And finally get the one time Bella does something awesome in the series, when Edward pulls a Fastball Special and fucking flings Bella at Aro and they twist his head off together like it’s a fucking bottle cap!  We see his head roll, and even the expression on his decapitated head is camp, but whatever!  And Bella grabs a torch and goes to set it on fire!  And we see the flames approach the camera!

AND…it was all a dream.


That was the exact reaction I heard everyone exclaim in the theater, fan and hater alike.  One guy behind us straight up exclaim “It was all a dream?!”.  But yes.  The epic final showdown we just saw is merely a future vision Alice let Aro see when he read her mind.  None of it actually happened.

This is why I recommend people actually see “Breaking Dawn: Part 2”.  “Twilight” already doesn’t know the basics of good character drama, growth, conflict, or interaction.  I’ve already told you that anything that could be possibly interesting is undone almost instantly mere minutes later.  But the climax (or anti-climax) takes it as far as it can go.  The only awesome thing we’ve seen happen in these movies…didn’t happen.  It’s five movies building up to one punchline, and the audience reaction was priceless!  I’ve never seen a franchise, or even a film in general, do this before!

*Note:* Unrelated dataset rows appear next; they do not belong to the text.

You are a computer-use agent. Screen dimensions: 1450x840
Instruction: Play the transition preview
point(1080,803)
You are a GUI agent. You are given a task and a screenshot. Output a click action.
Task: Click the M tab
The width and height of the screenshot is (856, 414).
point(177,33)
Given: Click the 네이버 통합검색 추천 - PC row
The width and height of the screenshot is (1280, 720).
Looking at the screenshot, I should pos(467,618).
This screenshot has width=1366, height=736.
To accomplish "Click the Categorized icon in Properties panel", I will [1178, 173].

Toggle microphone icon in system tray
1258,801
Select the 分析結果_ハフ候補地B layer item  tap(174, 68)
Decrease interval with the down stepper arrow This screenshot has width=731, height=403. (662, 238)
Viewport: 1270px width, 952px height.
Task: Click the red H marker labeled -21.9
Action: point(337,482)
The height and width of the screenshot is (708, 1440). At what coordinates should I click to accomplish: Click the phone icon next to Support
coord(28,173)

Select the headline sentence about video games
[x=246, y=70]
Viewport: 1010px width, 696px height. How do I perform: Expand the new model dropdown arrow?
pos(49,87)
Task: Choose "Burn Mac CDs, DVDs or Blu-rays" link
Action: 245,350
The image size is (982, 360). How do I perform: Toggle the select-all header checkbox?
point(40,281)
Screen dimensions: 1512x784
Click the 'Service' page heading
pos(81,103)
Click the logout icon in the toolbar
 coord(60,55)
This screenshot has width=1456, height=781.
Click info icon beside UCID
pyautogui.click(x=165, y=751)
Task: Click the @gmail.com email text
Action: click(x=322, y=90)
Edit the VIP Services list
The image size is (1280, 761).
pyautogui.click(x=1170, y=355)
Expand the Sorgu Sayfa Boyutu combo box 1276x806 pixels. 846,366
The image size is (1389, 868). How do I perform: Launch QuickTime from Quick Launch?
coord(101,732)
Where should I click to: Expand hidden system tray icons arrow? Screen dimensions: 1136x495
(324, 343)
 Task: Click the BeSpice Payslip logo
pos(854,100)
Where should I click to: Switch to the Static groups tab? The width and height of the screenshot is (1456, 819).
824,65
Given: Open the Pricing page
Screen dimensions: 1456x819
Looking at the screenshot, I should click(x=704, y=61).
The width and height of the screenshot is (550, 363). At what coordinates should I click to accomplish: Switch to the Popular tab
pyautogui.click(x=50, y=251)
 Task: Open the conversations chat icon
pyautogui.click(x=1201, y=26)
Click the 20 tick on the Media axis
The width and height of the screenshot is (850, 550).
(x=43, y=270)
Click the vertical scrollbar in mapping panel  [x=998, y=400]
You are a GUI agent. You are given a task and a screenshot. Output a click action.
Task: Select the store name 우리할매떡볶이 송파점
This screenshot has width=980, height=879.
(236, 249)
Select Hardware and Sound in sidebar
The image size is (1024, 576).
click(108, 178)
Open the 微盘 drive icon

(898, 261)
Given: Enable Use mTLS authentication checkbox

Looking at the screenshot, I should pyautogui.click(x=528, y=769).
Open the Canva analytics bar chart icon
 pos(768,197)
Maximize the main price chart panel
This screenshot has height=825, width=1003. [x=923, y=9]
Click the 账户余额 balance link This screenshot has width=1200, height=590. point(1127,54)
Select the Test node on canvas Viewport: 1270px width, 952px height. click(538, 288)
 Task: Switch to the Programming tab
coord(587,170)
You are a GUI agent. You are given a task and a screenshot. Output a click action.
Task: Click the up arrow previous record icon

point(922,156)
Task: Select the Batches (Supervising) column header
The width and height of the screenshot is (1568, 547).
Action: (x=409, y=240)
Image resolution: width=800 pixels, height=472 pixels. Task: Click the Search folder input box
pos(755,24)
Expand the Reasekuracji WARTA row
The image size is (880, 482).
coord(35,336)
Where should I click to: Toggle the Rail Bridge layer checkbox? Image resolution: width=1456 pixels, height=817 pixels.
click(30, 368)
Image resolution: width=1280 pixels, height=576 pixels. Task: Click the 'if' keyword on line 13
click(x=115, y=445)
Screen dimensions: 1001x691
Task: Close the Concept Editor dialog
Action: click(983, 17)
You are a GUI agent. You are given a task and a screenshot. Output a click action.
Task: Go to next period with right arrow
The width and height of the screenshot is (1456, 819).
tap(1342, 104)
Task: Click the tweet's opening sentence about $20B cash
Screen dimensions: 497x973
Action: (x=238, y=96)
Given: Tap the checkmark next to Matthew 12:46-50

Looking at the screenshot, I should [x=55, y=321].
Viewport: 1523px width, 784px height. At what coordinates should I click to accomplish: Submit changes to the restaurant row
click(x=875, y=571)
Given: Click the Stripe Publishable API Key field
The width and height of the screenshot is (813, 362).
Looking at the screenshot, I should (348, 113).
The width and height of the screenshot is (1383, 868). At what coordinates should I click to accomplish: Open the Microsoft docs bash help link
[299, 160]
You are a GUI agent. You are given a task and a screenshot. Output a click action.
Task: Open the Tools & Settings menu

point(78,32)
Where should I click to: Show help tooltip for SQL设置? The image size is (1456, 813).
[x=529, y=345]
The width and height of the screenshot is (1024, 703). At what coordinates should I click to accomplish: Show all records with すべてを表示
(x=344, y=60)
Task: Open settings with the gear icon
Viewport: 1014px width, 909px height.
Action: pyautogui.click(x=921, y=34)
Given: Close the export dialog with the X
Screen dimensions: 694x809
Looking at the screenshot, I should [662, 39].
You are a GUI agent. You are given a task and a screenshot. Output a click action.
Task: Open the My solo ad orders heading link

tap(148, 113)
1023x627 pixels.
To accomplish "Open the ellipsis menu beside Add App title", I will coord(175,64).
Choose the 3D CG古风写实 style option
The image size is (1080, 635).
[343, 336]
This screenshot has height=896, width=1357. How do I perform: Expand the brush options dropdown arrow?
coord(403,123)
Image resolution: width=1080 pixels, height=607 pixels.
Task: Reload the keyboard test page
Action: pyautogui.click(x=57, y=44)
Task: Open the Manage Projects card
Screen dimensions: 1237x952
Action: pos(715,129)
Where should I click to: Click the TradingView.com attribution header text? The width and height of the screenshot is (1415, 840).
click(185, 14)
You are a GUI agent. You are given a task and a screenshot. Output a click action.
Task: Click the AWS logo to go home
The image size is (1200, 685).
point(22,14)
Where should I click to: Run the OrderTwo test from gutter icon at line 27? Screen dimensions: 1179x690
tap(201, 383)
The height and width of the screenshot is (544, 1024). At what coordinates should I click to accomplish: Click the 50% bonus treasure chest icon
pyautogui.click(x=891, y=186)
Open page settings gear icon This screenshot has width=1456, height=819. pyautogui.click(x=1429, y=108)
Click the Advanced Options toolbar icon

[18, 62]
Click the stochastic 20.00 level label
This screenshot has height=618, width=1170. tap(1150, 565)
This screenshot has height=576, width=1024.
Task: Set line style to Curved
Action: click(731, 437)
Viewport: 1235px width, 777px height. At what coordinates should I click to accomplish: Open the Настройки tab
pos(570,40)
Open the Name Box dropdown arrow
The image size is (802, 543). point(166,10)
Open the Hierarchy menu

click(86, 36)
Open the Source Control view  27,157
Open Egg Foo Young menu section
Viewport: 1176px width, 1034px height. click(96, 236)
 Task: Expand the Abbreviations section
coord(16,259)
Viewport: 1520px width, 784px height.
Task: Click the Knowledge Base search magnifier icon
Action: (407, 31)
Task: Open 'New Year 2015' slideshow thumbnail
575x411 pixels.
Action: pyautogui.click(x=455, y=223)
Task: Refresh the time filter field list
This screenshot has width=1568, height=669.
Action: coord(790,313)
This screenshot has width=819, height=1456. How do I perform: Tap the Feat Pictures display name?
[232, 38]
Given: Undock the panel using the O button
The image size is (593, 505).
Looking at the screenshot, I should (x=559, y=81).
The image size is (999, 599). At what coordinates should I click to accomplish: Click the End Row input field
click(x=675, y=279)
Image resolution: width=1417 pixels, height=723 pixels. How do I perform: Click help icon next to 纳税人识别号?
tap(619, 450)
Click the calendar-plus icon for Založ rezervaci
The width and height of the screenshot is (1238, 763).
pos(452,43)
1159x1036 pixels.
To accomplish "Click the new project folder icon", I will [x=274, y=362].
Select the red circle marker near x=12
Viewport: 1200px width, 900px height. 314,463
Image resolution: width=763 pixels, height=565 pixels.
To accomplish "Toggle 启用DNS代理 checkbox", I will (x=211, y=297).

I’m told in the book it was worse, where everyone gets together on this big snowfield and…they have a talk and walk away.  And while that still happens in the movie, the filmmakers at least went “We gotta give them SOMETHING.”  So hats off to them for delivering on the most entertaining thing tied to the “Twilight” series.  Doesn’t make the final product any better mind you, but at least they tried.

Ugh, now I’m depressed. Here’s a mash-up of Aro’s laugh versus Voldemort’s laugh.

That’s better. Anyway, it’s back to sullen people mumbling at each other and horrible stereotypes, because that’s what people really came to see!

Alice reiterates to Aro that she has proof that half-vampire children aren’t a threat by presenting another vampire in a fucking loincloth named Nahuel, who’s half-human himself.  He says he’s from South America, so why does he have a stereotypically NORTHERN Native American accent?  I half expect him to say “Me John BIG TREE!”

Dude, how did you get here?  Did you get on an airplane dressed like that?

Dude, how did you get here? Did you get on an airplane dressed like that?


Come to think of it, did YOU get on an airplane dressed like THAT??

Come to think of it, did YOU get on an airplane dressed like THAT??

Nahuel explains that Renesmee is not a threat and that she will come of age at seven years, which means it’ll be extra illegal for Jacob then!  The Volturi fuck off and the Cullens are left to their happy ending without having to sacrifice a thing or grow as characters.  The villains are still roaming about and are still free to kill whomever they please, but the heroes got what they wanted so this is still somehow considered a victory.

Edward and Bella are left to their own insufferable devices and live happily ever after.

…Until Rupert Graves comes along that is.